Activity: Make an exact copy of the records, leaving out the images.

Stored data
----------------------------------------

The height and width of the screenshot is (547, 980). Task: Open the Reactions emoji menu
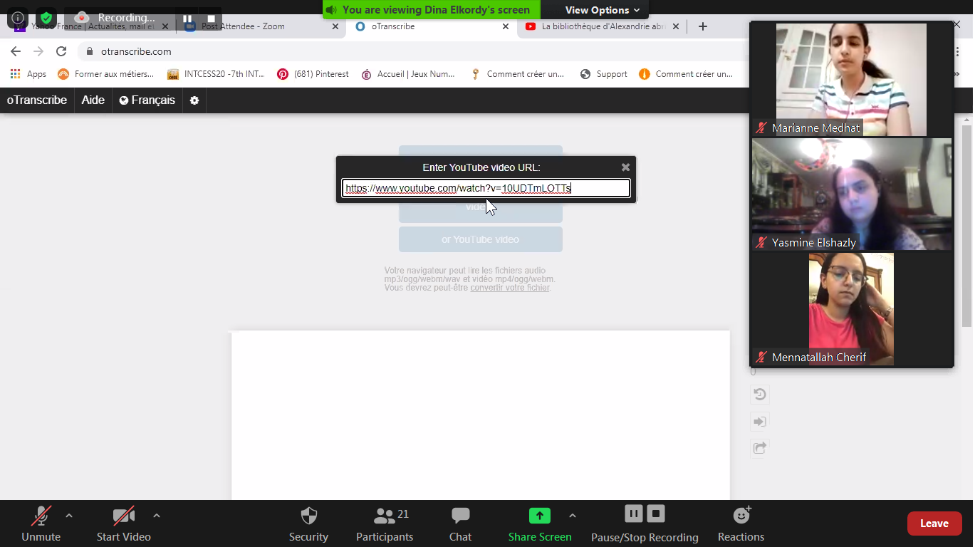pos(741,516)
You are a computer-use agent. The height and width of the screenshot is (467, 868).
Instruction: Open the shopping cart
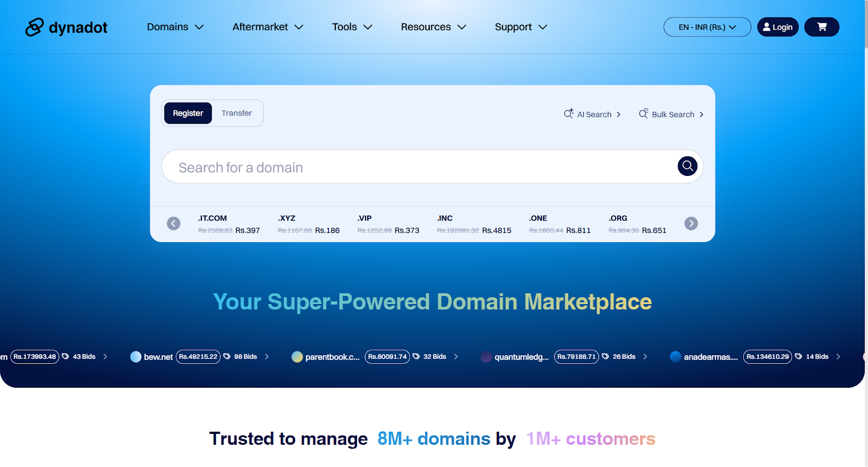(x=821, y=27)
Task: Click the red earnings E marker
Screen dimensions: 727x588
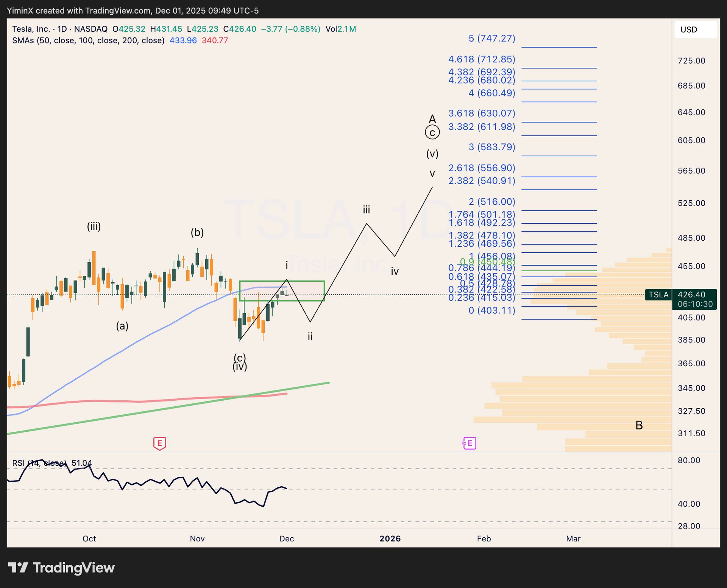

----------------------------------------

Task result:
The height and width of the screenshot is (547, 980). Task: Open the Reactions emoji menu
pos(741,516)
You are a computer-use agent. The height and width of the screenshot is (467, 868).
Instruction: Open the shopping cart
(x=821, y=27)
Task: Click the red earnings E marker
Screen dimensions: 727x588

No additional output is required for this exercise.